• **Given task a**:
Write out the excavation blog text again, word for word and in full.

• **Reading text**:

▼▼▼

Lots of remarkable progress has been made using the field school students in and out of the South Bank Building. The bonebed has yielded a few surprises and given up more excellent paleontological specimens. More information to come, but here are a few photos to entice.
We’re up and running, and therefore have little time to attend to the blog or emails.
I’ll try to post some photos as time permits but here’s a few for now…
Luckily, there’s enough bone, lithics, and interesting sediment changes to keep us all interested and busy most of the time.
A tardy post.
Several weeks back I, along with David Kilby, was fortunate to be asked to come help with an excavation in central New Mexico. The project was the brainchild of Robert Dello-Russo from the New Mexico Office of Archaeological Studies. Since funding is always an issue with this type of research, this was very much a volunteer-based project, bringing in archaeological professionals and skilled avocationals from around the state.
The project area is west of Socorro, New Mexico between two mountain ranges. There is a surprising amount of energetic water that comes from the mountains to the west, moving enormous amounts of sediment, and sometimes very large cobbles and pebbles. This has created a sort of fan that covers the very old Paleoindian and paleontological deposits and is overlaid with several meters of fine silt.
Evidence of a much wetter environment abounds in the arroyo cuts where black mats are revealed in the profiles. The area has produced Paleoindian tools, projectiles, and bone in the previous two seasons of work.

▲▲▲

• **Given task b**:
In the rows starting at the line that contains "Click the Record" and ending at the line that contains "[x=49, y=83]", change "How do I perform" to "What should I click to" and give back only those lines, with everything else left as it is.

• **Data for this exercise**:
▼▼▼

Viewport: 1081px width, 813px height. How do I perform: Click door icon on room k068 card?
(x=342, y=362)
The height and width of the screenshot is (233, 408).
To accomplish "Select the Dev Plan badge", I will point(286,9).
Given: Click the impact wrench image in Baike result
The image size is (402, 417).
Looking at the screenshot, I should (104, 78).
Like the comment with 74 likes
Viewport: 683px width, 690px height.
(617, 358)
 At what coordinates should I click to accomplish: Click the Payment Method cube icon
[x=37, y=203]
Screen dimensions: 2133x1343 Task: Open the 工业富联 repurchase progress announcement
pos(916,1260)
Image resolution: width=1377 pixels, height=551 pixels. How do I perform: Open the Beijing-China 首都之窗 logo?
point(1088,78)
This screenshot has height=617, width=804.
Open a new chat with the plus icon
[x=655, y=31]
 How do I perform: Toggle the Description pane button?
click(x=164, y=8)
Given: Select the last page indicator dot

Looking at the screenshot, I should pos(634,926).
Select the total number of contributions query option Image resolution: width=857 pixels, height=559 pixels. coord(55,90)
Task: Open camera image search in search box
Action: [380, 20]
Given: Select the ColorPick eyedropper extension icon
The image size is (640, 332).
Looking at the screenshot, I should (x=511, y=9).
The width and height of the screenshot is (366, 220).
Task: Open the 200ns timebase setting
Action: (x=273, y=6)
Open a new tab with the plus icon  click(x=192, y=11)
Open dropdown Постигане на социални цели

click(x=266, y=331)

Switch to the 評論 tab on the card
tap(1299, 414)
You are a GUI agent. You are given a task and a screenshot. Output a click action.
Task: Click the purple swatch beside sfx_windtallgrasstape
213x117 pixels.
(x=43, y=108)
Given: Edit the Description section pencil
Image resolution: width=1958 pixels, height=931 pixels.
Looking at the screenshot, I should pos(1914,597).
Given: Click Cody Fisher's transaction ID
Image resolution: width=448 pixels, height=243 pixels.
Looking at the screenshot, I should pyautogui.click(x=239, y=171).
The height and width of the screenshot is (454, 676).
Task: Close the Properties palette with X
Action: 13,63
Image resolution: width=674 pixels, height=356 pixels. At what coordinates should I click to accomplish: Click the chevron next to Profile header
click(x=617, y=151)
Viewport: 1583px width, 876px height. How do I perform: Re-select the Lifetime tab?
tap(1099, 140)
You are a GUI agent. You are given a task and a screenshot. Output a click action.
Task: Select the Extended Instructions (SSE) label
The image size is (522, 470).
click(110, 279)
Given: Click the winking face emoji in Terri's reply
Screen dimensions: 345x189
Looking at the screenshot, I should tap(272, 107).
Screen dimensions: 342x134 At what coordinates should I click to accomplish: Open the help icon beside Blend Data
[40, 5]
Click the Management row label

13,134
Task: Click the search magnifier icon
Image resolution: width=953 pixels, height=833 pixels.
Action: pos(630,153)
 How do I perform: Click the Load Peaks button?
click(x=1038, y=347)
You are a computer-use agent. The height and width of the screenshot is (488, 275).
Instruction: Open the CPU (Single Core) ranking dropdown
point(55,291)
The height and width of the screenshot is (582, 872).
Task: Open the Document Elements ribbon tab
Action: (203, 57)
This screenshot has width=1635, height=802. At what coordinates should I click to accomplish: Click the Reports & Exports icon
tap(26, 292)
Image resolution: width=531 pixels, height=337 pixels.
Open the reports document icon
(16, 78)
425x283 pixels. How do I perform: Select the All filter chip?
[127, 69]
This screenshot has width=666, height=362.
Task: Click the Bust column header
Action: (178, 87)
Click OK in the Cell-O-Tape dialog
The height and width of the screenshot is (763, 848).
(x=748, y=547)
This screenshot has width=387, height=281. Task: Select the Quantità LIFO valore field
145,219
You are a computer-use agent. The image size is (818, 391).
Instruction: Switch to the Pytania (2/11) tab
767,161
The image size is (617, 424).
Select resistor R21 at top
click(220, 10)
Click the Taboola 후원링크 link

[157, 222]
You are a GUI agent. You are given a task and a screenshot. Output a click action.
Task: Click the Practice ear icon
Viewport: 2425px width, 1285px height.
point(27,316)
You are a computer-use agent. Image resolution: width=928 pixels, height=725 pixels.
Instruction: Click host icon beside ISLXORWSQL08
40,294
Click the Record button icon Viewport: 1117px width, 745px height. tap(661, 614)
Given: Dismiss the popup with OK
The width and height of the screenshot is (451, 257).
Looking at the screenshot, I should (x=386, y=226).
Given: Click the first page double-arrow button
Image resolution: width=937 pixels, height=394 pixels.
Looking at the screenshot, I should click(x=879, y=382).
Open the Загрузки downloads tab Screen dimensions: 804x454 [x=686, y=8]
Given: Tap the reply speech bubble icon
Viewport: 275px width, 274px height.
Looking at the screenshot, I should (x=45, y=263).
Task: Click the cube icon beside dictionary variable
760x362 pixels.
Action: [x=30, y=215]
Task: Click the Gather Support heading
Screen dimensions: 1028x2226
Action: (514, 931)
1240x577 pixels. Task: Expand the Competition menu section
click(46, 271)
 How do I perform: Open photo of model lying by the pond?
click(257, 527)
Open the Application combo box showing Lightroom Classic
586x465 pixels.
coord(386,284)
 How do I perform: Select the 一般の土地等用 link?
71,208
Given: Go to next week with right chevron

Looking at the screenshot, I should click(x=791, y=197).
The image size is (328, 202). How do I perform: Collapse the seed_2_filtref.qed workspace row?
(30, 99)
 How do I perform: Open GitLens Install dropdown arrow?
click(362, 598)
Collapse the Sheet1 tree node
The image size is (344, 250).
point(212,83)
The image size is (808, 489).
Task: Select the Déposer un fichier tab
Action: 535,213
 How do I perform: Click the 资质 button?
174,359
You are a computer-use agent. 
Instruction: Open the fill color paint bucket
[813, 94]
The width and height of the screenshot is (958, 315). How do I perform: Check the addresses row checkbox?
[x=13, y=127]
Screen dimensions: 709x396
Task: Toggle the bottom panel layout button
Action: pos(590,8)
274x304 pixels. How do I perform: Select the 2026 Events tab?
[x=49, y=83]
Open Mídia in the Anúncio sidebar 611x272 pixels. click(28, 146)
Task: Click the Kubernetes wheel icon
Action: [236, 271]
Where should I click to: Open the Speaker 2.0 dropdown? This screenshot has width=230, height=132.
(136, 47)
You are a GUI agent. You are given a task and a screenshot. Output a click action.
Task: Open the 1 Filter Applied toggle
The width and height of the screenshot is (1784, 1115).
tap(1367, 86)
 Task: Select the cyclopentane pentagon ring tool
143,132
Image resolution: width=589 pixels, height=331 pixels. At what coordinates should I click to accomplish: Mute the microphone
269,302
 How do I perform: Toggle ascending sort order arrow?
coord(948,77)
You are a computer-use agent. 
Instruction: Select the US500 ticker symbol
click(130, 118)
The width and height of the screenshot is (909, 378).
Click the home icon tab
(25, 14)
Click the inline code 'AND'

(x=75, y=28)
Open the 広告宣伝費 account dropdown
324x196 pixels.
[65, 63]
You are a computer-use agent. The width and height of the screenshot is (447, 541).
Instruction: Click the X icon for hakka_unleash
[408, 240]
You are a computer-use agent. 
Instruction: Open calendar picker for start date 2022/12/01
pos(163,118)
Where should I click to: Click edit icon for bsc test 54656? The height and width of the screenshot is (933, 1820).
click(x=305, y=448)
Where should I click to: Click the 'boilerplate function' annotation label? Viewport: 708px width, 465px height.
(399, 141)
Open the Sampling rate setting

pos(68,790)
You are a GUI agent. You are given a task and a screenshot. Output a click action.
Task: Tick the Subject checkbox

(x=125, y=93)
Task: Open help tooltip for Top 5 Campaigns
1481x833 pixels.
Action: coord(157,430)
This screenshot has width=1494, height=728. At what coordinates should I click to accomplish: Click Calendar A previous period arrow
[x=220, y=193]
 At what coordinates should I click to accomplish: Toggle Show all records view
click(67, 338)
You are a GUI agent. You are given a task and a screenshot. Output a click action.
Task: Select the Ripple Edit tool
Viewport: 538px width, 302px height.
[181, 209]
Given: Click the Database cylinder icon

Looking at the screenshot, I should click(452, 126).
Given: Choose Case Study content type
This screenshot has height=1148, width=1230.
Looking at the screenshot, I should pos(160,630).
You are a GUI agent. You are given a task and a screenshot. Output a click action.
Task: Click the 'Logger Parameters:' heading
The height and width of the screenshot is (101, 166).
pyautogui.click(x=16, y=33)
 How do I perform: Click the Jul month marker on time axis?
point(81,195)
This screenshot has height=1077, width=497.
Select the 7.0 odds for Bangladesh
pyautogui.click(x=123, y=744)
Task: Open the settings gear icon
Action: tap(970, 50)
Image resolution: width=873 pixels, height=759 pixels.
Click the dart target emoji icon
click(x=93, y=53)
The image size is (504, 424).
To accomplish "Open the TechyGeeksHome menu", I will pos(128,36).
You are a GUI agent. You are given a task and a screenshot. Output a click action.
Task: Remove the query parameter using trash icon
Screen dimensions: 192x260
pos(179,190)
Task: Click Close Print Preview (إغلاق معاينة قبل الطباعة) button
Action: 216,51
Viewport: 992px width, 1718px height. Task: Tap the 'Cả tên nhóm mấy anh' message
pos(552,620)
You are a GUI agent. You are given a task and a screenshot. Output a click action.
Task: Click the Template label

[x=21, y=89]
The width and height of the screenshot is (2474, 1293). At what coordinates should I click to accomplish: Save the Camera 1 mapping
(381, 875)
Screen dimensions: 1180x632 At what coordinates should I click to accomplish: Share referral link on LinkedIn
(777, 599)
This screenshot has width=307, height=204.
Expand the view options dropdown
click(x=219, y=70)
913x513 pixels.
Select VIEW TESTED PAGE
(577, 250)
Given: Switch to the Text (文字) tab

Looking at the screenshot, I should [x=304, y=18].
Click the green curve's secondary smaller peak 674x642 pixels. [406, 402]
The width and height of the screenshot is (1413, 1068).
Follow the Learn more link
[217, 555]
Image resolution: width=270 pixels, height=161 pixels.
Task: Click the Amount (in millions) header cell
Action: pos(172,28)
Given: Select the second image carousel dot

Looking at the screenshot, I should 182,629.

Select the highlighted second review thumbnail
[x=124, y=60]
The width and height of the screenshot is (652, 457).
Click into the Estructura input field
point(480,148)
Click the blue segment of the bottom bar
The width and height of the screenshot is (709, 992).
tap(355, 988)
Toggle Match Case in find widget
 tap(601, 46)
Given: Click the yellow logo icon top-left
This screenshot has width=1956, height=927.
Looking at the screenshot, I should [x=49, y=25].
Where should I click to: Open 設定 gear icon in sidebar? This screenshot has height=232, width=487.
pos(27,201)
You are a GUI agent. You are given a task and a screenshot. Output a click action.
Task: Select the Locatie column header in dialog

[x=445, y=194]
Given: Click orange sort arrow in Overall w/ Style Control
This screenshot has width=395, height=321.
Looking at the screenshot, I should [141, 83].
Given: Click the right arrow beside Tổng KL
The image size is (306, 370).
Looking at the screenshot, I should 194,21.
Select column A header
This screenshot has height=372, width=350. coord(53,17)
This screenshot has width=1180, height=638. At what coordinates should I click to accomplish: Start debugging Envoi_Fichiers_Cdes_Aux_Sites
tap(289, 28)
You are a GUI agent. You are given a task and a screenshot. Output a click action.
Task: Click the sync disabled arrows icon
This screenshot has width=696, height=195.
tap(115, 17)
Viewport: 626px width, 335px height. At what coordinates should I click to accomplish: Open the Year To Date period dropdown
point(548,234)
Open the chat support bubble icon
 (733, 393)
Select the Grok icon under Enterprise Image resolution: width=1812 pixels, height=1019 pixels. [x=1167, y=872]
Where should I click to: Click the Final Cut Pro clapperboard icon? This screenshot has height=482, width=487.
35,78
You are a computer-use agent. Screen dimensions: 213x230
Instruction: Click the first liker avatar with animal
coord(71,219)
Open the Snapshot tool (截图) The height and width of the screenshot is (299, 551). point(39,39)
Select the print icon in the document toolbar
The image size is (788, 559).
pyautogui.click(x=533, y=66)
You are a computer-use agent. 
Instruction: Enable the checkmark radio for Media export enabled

▲▲▲

• **Correct response a**:
Lots of remarkable progress has been made using the field school students in and out of the South Bank Building. The bonebed has yielded a few surprises and given up more excellent paleontological specimens. More information to come, but here are a few photos to entice.
We’re up and running, and therefore have little time to attend to the blog or emails.
I’ll try to post some photos as time permits but here’s a few for now…
Luckily, there’s enough bone, lithics, and interesting sediment changes to keep us all interested and busy most of the time.
A tardy post.
Several weeks back I, along with David Kilby, was fortunate to be asked to come help with an excavation in central New Mexico. The project was the brainchild of Robert Dello-Russo from the New Mexico Office of Archaeological Studies. Since funding is always an issue with this type of research, this was very much a volunteer-based project, bringing in archaeological professionals and skilled avocationals from around the state.
The project area is west of Socorro, New Mexico between two mountain ranges. There is a surprising amount of energetic water that comes from the mountains to the west, moving enormous amounts of sediment, and sometimes very large cobbles and pebbles. This has created a sort of fan that covers the very old Paleoindian and paleontological deposits and is overlaid with several meters of fine silt.
Evidence of a much wetter environment abounds in the arroyo cuts where black mats are revealed in the profiles. The area has produced Paleoindian tools, projectiles, and bone in the previous two seasons of work.

• **Correct response b**:
Click the Record button icon Viewport: 1117px width, 745px height. tap(661, 614)
Given: Dismiss the popup with OK
The width and height of the screenshot is (451, 257).
Looking at the screenshot, I should (x=386, y=226).
Given: Click the first page double-arrow button
Image resolution: width=937 pixels, height=394 pixels.
Looking at the screenshot, I should click(x=879, y=382).
Open the Загрузки downloads tab Screen dimensions: 804x454 [x=686, y=8]
Given: Tap the reply speech bubble icon
Viewport: 275px width, 274px height.
Looking at the screenshot, I should (x=45, y=263).
Task: Click the cube icon beside dictionary variable
760x362 pixels.
Action: [x=30, y=215]
Task: Click the Gather Support heading
Screen dimensions: 1028x2226
Action: (514, 931)
1240x577 pixels. Task: Expand the Competition menu section
click(46, 271)
 What should I click to: Open photo of model lying by the pond?
click(257, 527)
Open the Application combo box showing Lightroom Classic
586x465 pixels.
coord(386,284)
 What should I click to: Select the 一般の土地等用 link?
71,208
Given: Go to next week with right chevron

Looking at the screenshot, I should click(x=791, y=197).
The image size is (328, 202). What should I click to: Collapse the seed_2_filtref.qed workspace row?
(30, 99)
 What should I click to: Open GitLens Install dropdown arrow?
click(362, 598)
Collapse the Sheet1 tree node
The image size is (344, 250).
point(212,83)
The image size is (808, 489).
Task: Select the Déposer un fichier tab
Action: 535,213
 What should I click to: Click the 资质 button?
174,359
You are a computer-use agent. 
Instruction: Open the fill color paint bucket
[813, 94]
The width and height of the screenshot is (958, 315). What should I click to: Check the addresses row checkbox?
[x=13, y=127]
Screen dimensions: 709x396
Task: Toggle the bottom panel layout button
Action: pos(590,8)
274x304 pixels. What should I click to: Select the 2026 Events tab?
[x=49, y=83]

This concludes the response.